Comprehensive funding for research, development, and readiness programs 
is what is needed. In Afghanistan, Syria, Somalia, Yemen, and beyond, 
we continue to face sustained threats from terrorist organizations. In 
the Middle East, we have seen how Iran's bid for regional hegemony and 
its investment in terror, missiles, and cyber activities threaten the 
United States, our allies and partners, key shipping lanes, and global 
energy markets.
  This bipartisan Defense bill would help us to adapt to meet these new 
threats while ensuring our commanders can prosecute existing operations 
without being consumed by the instability of short-term continuing 
resolutions. Yet our Democratic colleagues would rather provoke a 
partisan feud with the President. They would rather have a fight with 
the President than stick to the agreement we all made.

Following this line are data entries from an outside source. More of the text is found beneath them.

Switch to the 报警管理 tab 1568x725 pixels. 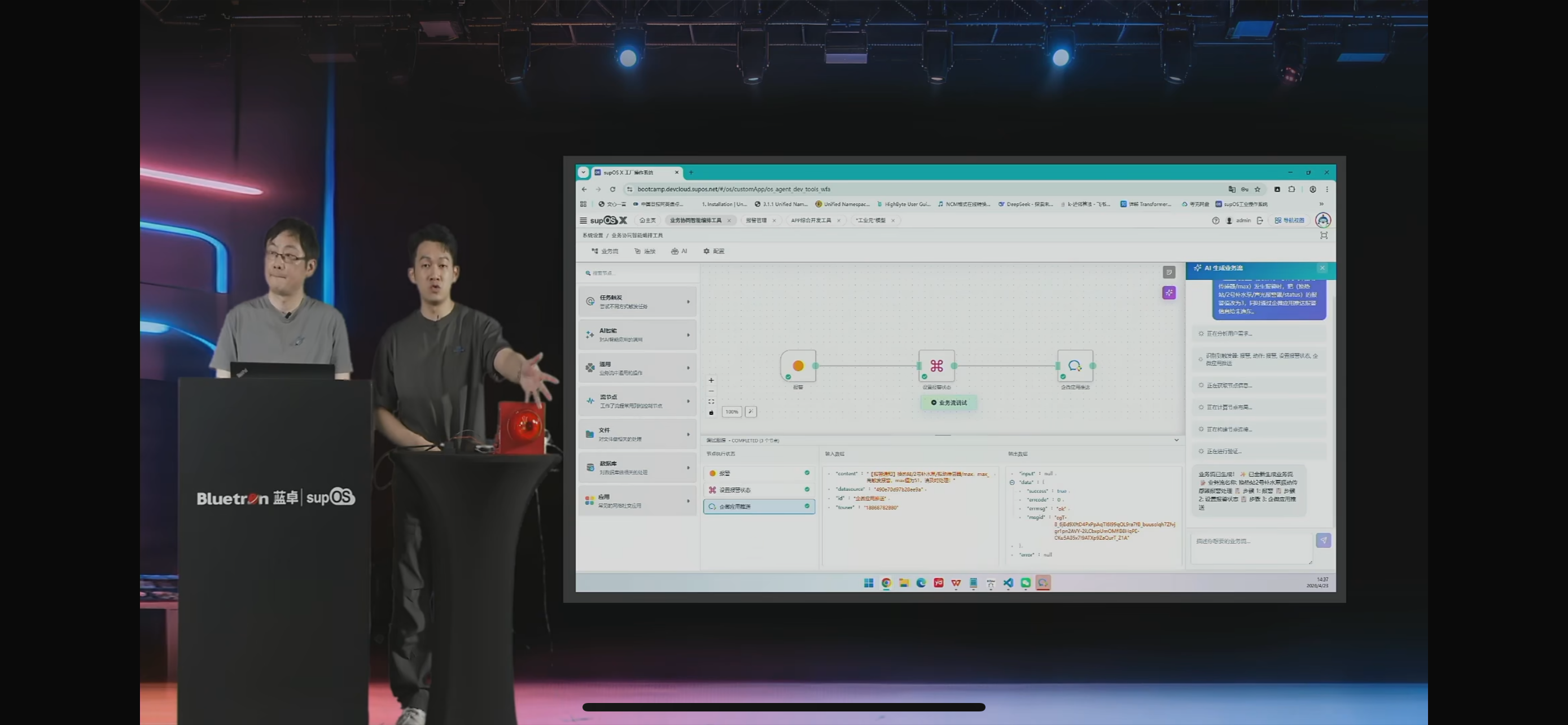click(x=756, y=220)
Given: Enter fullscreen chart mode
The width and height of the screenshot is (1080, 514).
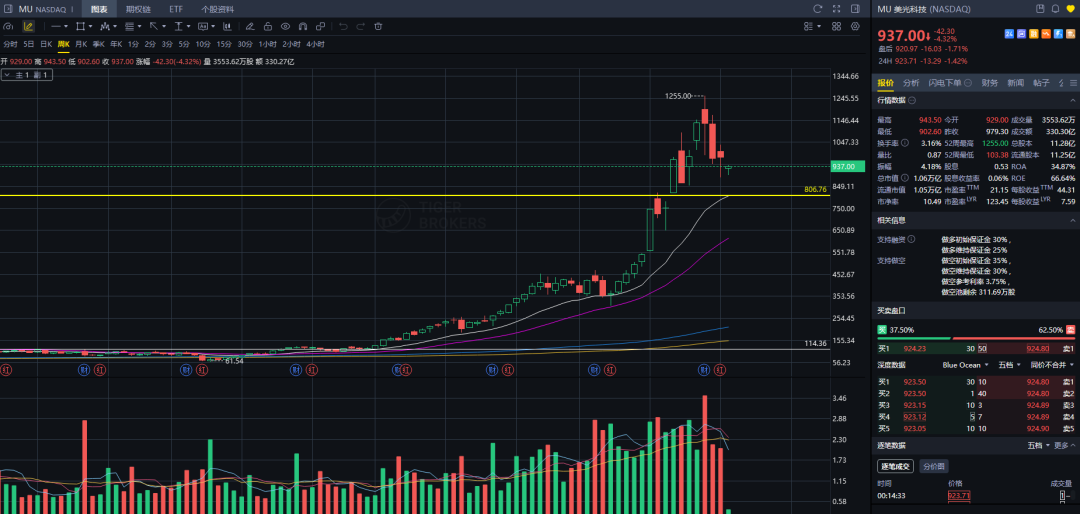Looking at the screenshot, I should (x=837, y=9).
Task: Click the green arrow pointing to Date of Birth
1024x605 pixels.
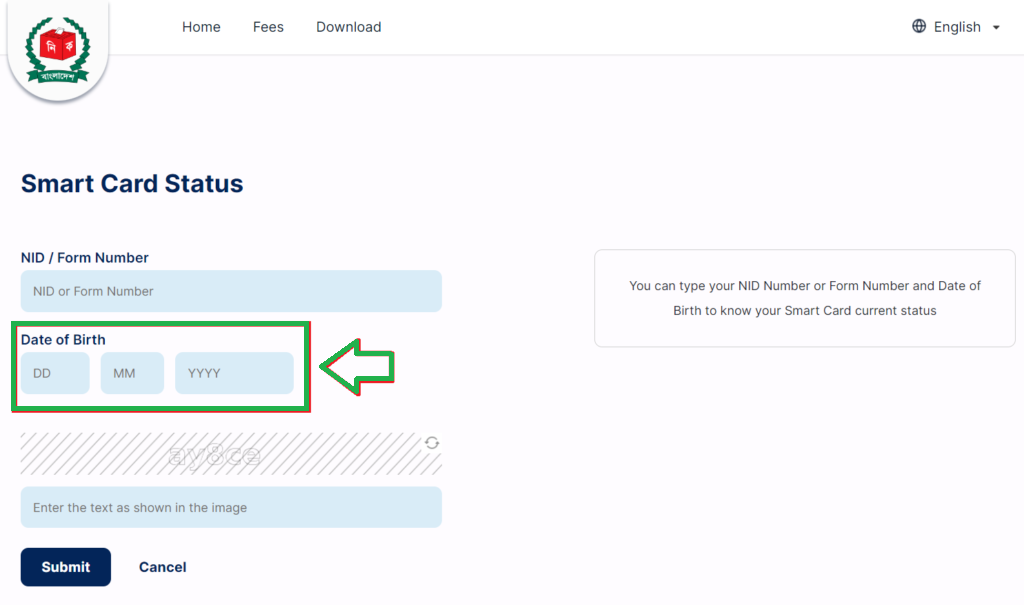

At least that is 
where we are as of the moment.
  I remain hopeful that my friends on the Democratic side will join us 
in honoring the terms of the agreement that has been struck by the 
President and the Speaker and help us to reboot a bipartisan funding 
process. The readiness and modernization of America's military and the 
safety of the American people should not play second fiddle to our 
Democratic colleagues' political strategy.